Imagine that you are the owner of the internationally famous LOUIS VUITTON trademark. You spend every waking moment trying to convince women to spend ridiculous amount of money for your very plebeian products. And the only reason they do so is because they need the cachet connected with the interlocking LV letters and the LOUIS VUITTON name.
So along comes this dog toy company. You heard me right. A dog toy company. With the unmitigated gall( love the chance to use those words) to name one of its toys CHEWY VUITON! Eighty years ago when Frank Schecter first proposed the dilution doctrine this was exactly the factual setting he imagined as harmful. No real possibility that folks will mistake dog toys for purses. No, the potential harm to LV was death by a thousand paper cuts. Or put more bluntly. If you've spent enough then you should own the word or symbol. And, as with any other form of property. The essence of ownership is the right to exclude. Anyone.
It ain't about confusion. Its about control.
So why did LV lose? Because once again, a court was uncomfortable granting someone ownership rights in a name. For hundreds of years judges have been wrestling with competing notions to justify the rights of a trademark owner. Some courts have rendered decisions based on defendant's harm to the brand owner. Others have used harm to the public as the basis for protecting a verbal or non verbal symbol. The invention and implementation of the dilution doctrine has only added to the( pardon the use of the term) confusion about how and when to protect trademarks.
To lessen this confusion I offer a modest proposal. Actually, its a version of what Frank Schecter first proposed in 1927. Why not limit the dilution doctrine ONLY to claims involving non competitive goods. And, why not then let plaintiff's choose- either assert trademark infringement or assert trademark dilution. But not both.

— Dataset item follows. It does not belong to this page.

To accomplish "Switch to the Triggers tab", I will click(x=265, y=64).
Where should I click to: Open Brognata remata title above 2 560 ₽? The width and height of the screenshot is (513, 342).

Then a judge or jury being asked to decide will have no doubt about the basis for a plaintiff's claim. A more cynical way of stating this is: without trademark infringement to hide behind, it will be much more difficult for a judge or jury to misread the plain language of the statute. And, by choosing between the bases for relief a plaintiff makes a much more forceful commitment to the dilution doctrine.